Choroid plexus organoids predict CNS drug permeability and reveal human CSF proteins produced by specialized cell types

The choroid plexus (ChP) is a protective epithelial barrier that filters blood and secretes cerebrospinal fluid (CSF), an important fluid for nutrient maintenance in the brain and transport of signalling molecules. Here, we establish human ChP organoids with a selective epithelial barrier that secrete CSF-like fluid in self-contained compartments. We show that this in vitro barrier exhibits the same selectivity to small molecules as the in vivo counterpart, and that ChP-CSF organoids can predict CNS permeability of novel compounds. Characterization of the transcriptomic signature of ChP organoids and the proteomic make-up of the CSF-like fluid demonstrate a high degree of similarity to the in vivo counterpart.
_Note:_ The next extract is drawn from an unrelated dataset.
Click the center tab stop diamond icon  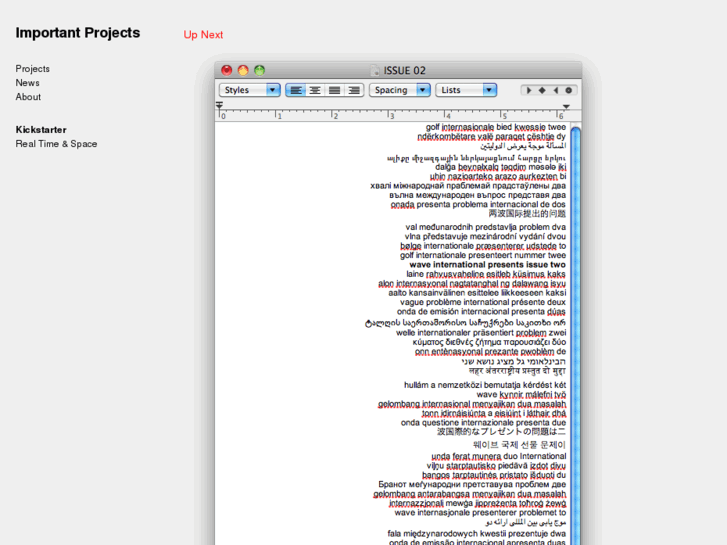click(x=542, y=90)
We leverage the fact that these organoids represent the tissue in isolation to examine their cellular make-up, and explore the specialized epithelial subtypes involved in de novo production of key CSF components. This reveals the presence of heterogeneous epithelial ChP populations, including a newly identified myoepithelial cell type, and uncovers human-specific factors secreted by these specialized cell types. Overall design: 3 samples of 2 pooled human choroid plexus organoids each along with 1 sample of 2 pooled telencaphalic organoids were dissociated with Accumax and run through the 10X pipeline and then analysed in Seurat and compared with existing in vivo datasets (available through the USCS cell browser: cortex-dev.cells.ucsc.edu and mouse-organogenesis.cells.ucsc.edu).